Trecho fornecido ->
——
Afinal, o que é esse tal Comportamento Verbal?

Quem se interessa por estudar Behaviorismo Radical e Análise do Comportamento fatalmente se encontrará com um dos temas mais caros à nossa abordagem, o famoso comportamento verbal. Skinner, paralelamente ao seu interesse de pesquisa sobre os princípios do comportamento como um todo, também era graduado em Letras, e não por acaso também enveredou por esse campo. Sua obra prima sobre o assunto, de mesmo título do conceito, foi duramente criticada mesmo fora do meio psi, sendo conhecida a crítica publicada do lingüista Noam Chomsky – critica nunca respondida formalmente por Skinner e que para muitos ainda representa a pá de cal do cognitivismo sobre o behaviorismo radical, uma espécie de marco da chamada Revolução Cognitiva (Justi e Araújo, 2004).
Dentro do próprio campo do Behaviorismo Radical a obra é considerada difícil. Skinner passou anos escrevendo Comportamento Verbal em paralelo a seus outros escritos – o livro teve uma primeira versão em 1934, mas só foi publicado, enfim, em 1957, após várias revisões e cópias já terem circulado no meio acadêmico (Skinner, 1957) e outros livros serem escritos no mesmo período, como Ciência e Comportamento Humano.

O rosa-choque da discórdia. (O outro livro não tem relação alguma com ele, ok?)

A linguagem de Comportamento Verbal é truncada e, mais ainda, a tradução do livro para o português não é tida como das melhores – e o livro está esgotado atualmente, fazendo da tarefa de enfim aproximar-se dele e lê-lo um verdadeiro desafio. Além do mais, é uma obra essencialmente teórica. Skinner escreveu baseado em seus estudos do comportamento humano e aplicou princípios básicos que já observara em laboratório ao campo da chamada linguagem, mas estudos experimentais sobre o tema em si vieram apenas depois. Ainda hoje estamos destrinchando as possibilidades de investigação que o livro traz (Hubner, 2011). O próprio Skinner diz:

“A formulação será eminentemente prática e sugerirá aplicações tecnológicas imediatas. Apesar da ênfase não ser experimental nem estatística, o livro não é propriamente um livro teórico no sentido comum. Ele não recorre a entidades explicativas hipotéticas. O objetivo último é a previsão e o controle do comportamento verbal” (Skinner, 1957, p. 13).
——
Instrução dada ->
Reproduza sem alterações a parte do texto sobre comportamento verbal que vai de "Dentro do próprio" até "com ele, ok?)", incluindo os dois extremos. O material que vem depois do texto não tem papel algum nesta tarefa.

Dados fornecidos ->
——
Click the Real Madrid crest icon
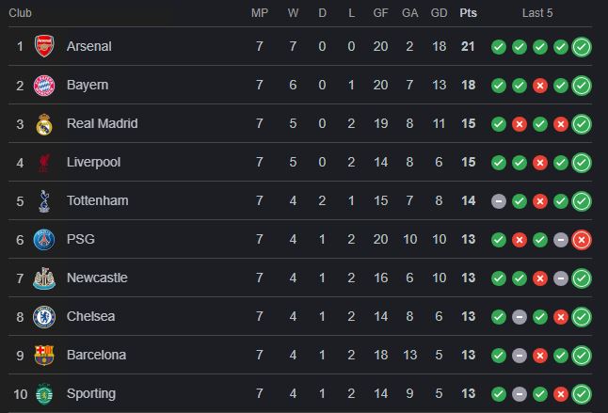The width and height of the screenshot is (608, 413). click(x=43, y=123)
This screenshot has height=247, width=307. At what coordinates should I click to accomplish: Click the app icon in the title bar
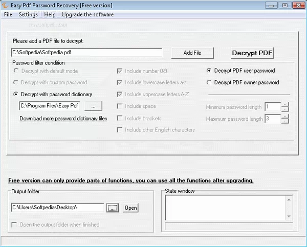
——
Solução desenvolvida ->
Dentro do próprio campo do Behaviorismo Radical a obra é considerada difícil. Skinner passou anos escrevendo Comportamento Verbal em paralelo a seus outros escritos – o livro teve uma primeira versão em 1934, mas só foi publicado, enfim, em 1957, após várias revisões e cópias já terem circulado no meio acadêmico (Skinner, 1957) e outros livros serem escritos no mesmo período, como Ciência e Comportamento Humano.

O rosa-choque da discórdia. (O outro livro não tem relação alguma com ele, ok?)